New contribution limits for individuals were also instituted under the Bipartisan Campaign Reform Act of 2002. Contributions to candidates were increased to $2,000 from $1,000 and contributions to state, district, and local party committees increased to $10,000 from $5,000. Contributions to national party committees saw an increase to $25,000 from $20,000. It is important to note that contributions to both national party committees and candidates themselves are adjusted for inflation every two years.
Foreign nationals are also prohibited from donating money or anything of value with regard to federal elections in the United States, including donations to political party committees and organizations responsible for the creation and dissemination of issue advertisements. The Bipartisan Campaign Reform Act of 2002 is the last piece of legislation to surface in an attempt to curb the dramatic increases in campaign spending over the past few decades and eliminate the dominance of soft money in the federal election scene. However, as stated earlier, not much has changed since the first Federal Election Campaign Act in 1971, and the future is likely to be no different than the past three decades.
Since the creation of the Federal Election Campaign Act of 1971 limits have been imposed on federal candidates in regards to from whom they can accept donations and in what amount. They have also been required to disclose these amounts to a federal agency known as the Federal Election Commission. For slightly more than the past thirty years, the Federal Election Commission has been overseeing these federal candidates and keeping a very close eye on all expenditures, ensuring that they are in fact being reported.
This is just as true today as it was back then. In addition to that, the only significant changes to the campaign finance laws that have occurred over the years are numerical in value, meaning that the limits on campaign contributions are continuously increased so as to allow candidates to have more money available at their expense. Both the Federal Election Campaign Act of 1971 and the Bipartisan Campaign Reform Act of 2002 set out to put an end to the effect that soft money was beginning to have in terms of influencing federal elections, thought both appear to have failed.

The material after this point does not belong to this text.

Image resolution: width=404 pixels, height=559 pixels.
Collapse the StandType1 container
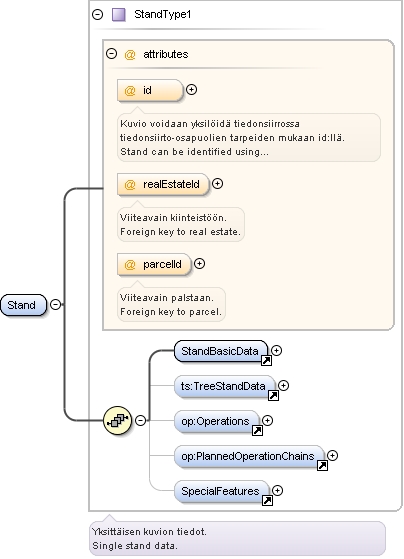pos(97,14)
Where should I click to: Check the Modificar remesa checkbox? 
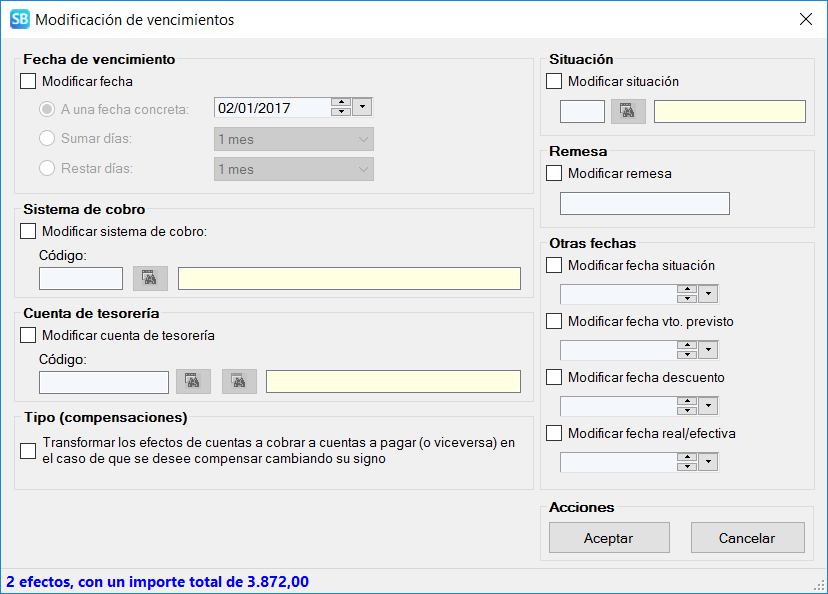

Obviously, candidates continue to find loopholes through which extreme sums of money can be passed, and people that desire to contribute this money continue to find ways to get their money to the candidates. This has been an unending battle for the past several decades and will continue to be described as such unless the government elaborates a more cut and dry set of rules, perhaps allowing candidates to spend a lump sum of money that the government doles out to them, and completely obliterating funding of campaigns by third-party organizations such as corporations and interest groups. However, it is unlikely that any changes of this magnitude will occur given the lack of innovative change in the area of campaign finance since it became a major issue in American politics.
Sources
Adamany, David W., Agree, George E. Political Money. Baltimore, MD: The Johns Hopkins University Press, 1975.
Buckley v. Valeo. Hoover Institution Public Policy Inquiry: Campaign Finance. Updated 2005. Accessed 12 April 2007. .
Corrado, Anthony. Paying For Presidents: Public Financing In National Elections. New York, New York: The Twentieth Century Fund Press, 1993.
Delmer D. Dunn. Financing Presidential Campaigns. Washington, D.C.: The Brookings Institution, 1972.
Donnelly, David; Fine, Janice; Miller, Ellen S. Are Elections For Sale? Boston, Massachusetts: Beacon Press, 2001.
Major Provisions of the Bipartisan Campaign Finance Act of 2002. United States Government. Updated 2007. Accessed 13 April 2007.
Public Funding of Presidential Elections. United States Government. Updated 2007. Accessed 12 April 2007.